Domain generalization (DG) aims at learning a model on source domains to well generalize on the unseen target domain. Although it has achieved great success, most of existing methods require the label information for all training samples in source domains, which is time-consuming and expensive in the real-world application. In this paper, we resort to solving the semi-supervised domain generalization (SSDG) task, where there are a few label information in each source domain. To address the task, we first analyze the theory of the multi-domain learning, which highlights that 1) mitigating the impact of domain gap and 2) exploiting all samples to train the model can effectively reduce the generalization error in each source domain so as to improve the quality of pseudo-labels. According to the analysis, we propose MultiMatch, i.e., extending FixMatch to the multi-task learning framework, producing the high-quality pseudo-label for SSDG. To be specific, we consider each training domain as a single task (i.e., local task) and combine all training domains together (i.e., global task) to train an extra task for the unseen test domain. In the multi-task framework, we utilize the independent BN and classifier for each task, which can effectively alleviate the interference from different domains during pseudo-labeling. Also, most of parameters in the framework are shared, which can be trained by all training samples sufficiently. Moreover, to further boost the pseudo-label accuracy and the model's generalization, we fuse the predictions from the global task and local task during training and testing, respectively. A series of experiments validate the effectiveness of the proposed method, and it outperforms the existing semi-supervised methods and the SSDG method on several benchmark DG datasets.

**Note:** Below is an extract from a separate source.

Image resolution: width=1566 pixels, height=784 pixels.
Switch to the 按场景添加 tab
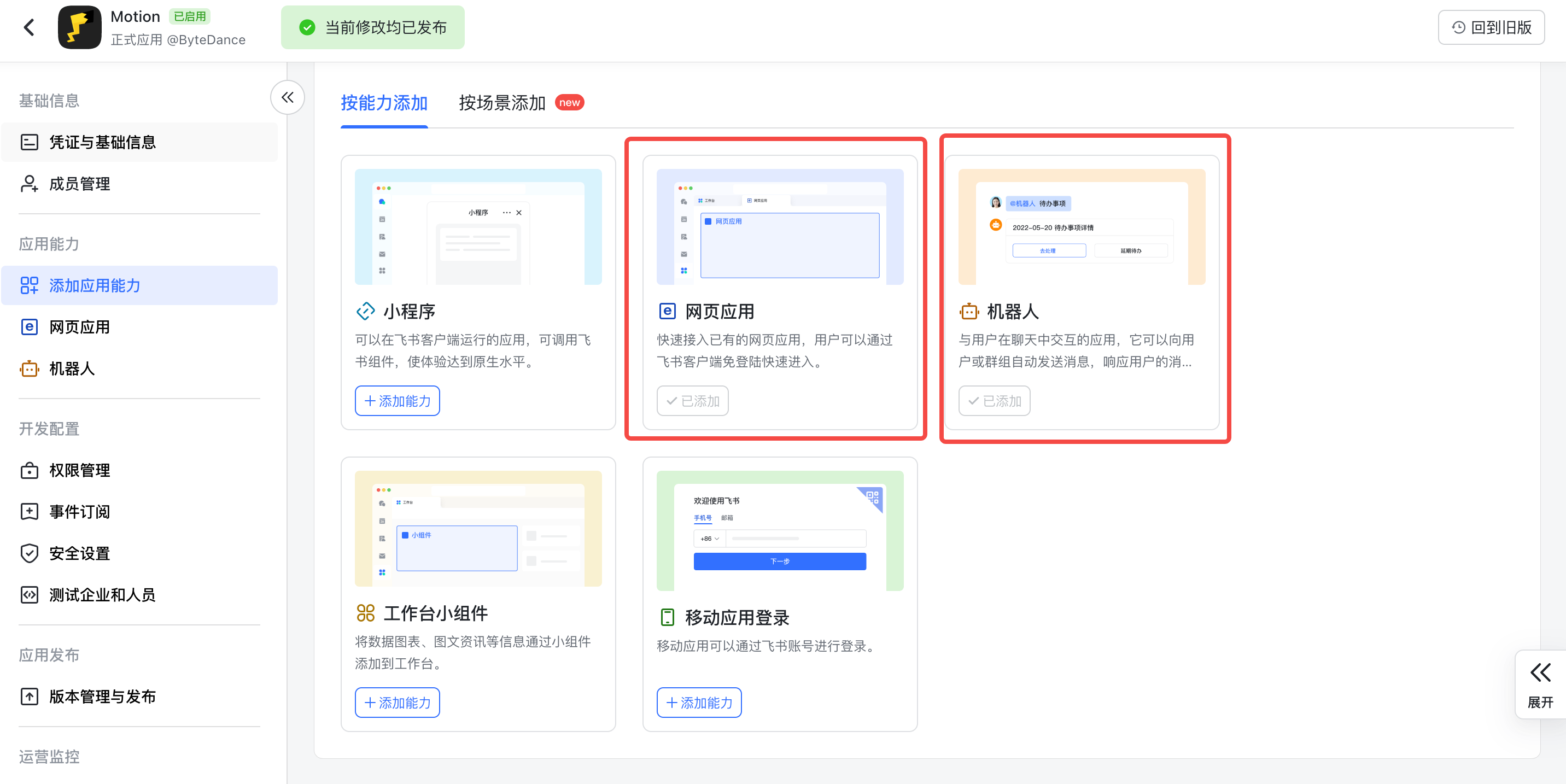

翻译：域泛化旨在学习源域模型以泛化至未见的目标域。尽管现有方法已取得显著成功，但大多数方法要求源域中所有训练样本的标签信息，这在现实应用中既耗时且昂贵。本文致力于解决半监督领域泛化任务，其中每个源域仅包含少量标签信息。针对该任务，我们首先分析了多域学习理论，该理论强调：1) 减轻域间差距的影响，以及2) 利用所有样本训练模型，可以有效降低每个源域的泛化误差，从而提升伪标签质量。基于分析，我们提出MultiMatch，即将FixMatch扩展至多任务学习框架，为半监督领域泛化生成高质量伪标签。具体而言，我们将每个训练域视为独立任务（即局部任务），并整合所有训练域（即全局任务）为不可见测试域训练额外任务。在该多任务框架中，我们为每个任务使用独立的批归一化层和分类器，可有效缓解伪标签过程中不同域的干扰。同时，框架中大部分参数共享，能够被所有训练样本充分训练。此外，为进一步提升伪标签准确率与模型泛化能力，我们在训练与测试阶段分别融合全局任务与局部任务的预测结果。一系列实验验证了所提方法的有效性，其在多个基准域泛化数据集上优于现有半监督方法及半监督领域泛化方法。